Another interesting topic to be addressed is ENA albedo. The O⁺ ions precipitating onto the upper atmosphere during major geomagnetic storm transform their energy and momentum into atmospheric heating and escaping fluxes of fast neutral atoms via charge - exchange and elastic scattering. Total neutral flux escaping due to these processes could be significant for the atmosphere evolution for the lifetime of the earth. However, no direct measurements have been performed to prove the correctness of the developed models. The DINA simultaneous measurements of the precipitating and ENA flux would provide the necessary inputs to evaluate the existing models of the mass and energy transport in the ring current - atmosphere interaction.

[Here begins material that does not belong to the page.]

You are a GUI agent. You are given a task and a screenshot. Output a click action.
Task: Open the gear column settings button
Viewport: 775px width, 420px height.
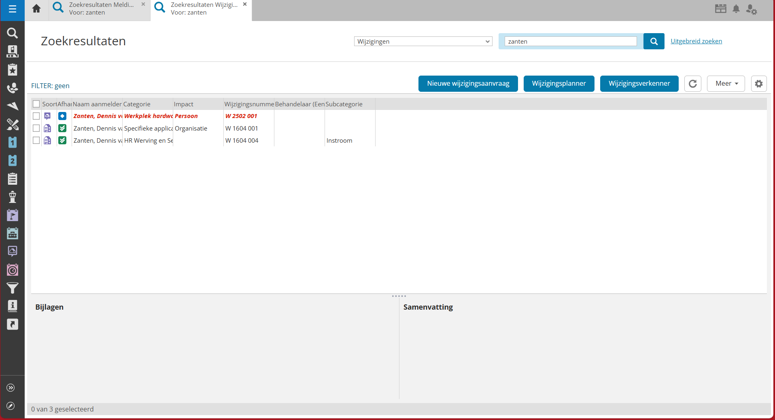point(758,84)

DINA will also investigate the low altitude equatorial ring current formed by stripped ENAs from the main radiation belt by measuring both the trapped ions and parent ENAs. During geomagnetic storms the ENA flux produced in the low altitude ring current could be sufficient for detection as well although for quit conditions the flux does not exceed 0.3 cm^-2s^-1sr^-1keV^-1 for ‰20 keV. In summary, the DINA scientific objectives are:

1. Measurements of the ion precipitating flux in the energy range (protons) 20 - 500 keV
2. Measurements of the ENAs flux from the exobase in the energy range (hydrogen) 20 - 280 keV
3. Measurements of the outflowing ENA flux (ENA albedo) from the precipitation region in the energy range (hydrogen) 20 - 280 keV
4. Mass resolving measurement of particles (mainly ions and ENAs with A = 1, 4, >4) in the energy range 100 - 500 keV
5. Studies of the low altitude ring current